To do: From the line that contains "Inställningar (166, 2482)" through the line that contains "The Modist (611, 1033)", output every line of the listing below exactly and leave out all the rest.

Information provided:
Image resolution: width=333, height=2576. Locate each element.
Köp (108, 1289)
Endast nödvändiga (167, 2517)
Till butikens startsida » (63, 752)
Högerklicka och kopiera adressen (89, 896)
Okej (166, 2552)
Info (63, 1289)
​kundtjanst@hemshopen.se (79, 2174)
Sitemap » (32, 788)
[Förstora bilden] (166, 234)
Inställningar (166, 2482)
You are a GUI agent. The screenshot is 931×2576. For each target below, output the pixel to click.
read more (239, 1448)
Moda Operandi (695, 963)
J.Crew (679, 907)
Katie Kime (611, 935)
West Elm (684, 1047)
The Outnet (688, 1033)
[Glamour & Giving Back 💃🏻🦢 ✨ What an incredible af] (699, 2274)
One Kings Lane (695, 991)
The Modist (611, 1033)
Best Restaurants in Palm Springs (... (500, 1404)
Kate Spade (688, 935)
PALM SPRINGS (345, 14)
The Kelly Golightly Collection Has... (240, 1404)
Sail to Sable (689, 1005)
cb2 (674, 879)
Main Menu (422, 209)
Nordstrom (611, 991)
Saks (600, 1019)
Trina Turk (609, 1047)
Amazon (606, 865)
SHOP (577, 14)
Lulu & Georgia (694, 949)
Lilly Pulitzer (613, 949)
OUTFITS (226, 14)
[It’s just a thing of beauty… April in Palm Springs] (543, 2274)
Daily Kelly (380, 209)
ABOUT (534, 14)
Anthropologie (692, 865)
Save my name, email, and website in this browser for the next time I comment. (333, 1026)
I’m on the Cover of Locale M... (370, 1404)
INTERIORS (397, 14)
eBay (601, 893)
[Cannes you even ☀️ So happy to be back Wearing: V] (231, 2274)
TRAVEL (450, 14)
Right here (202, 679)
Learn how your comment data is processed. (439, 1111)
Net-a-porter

Answer space:
Inställningar (166, 2482)
You are a GUI agent. The screenshot is 931×2576. For each target below, output the pixel to click.
read more (239, 1448)
Moda Operandi (695, 963)
J.Crew (679, 907)
Katie Kime (611, 935)
West Elm (684, 1047)
The Outnet (688, 1033)
[Glamour & Giving Back 💃🏻🦢 ✨ What an incredible af] (699, 2274)
One Kings Lane (695, 991)
The Modist (611, 1033)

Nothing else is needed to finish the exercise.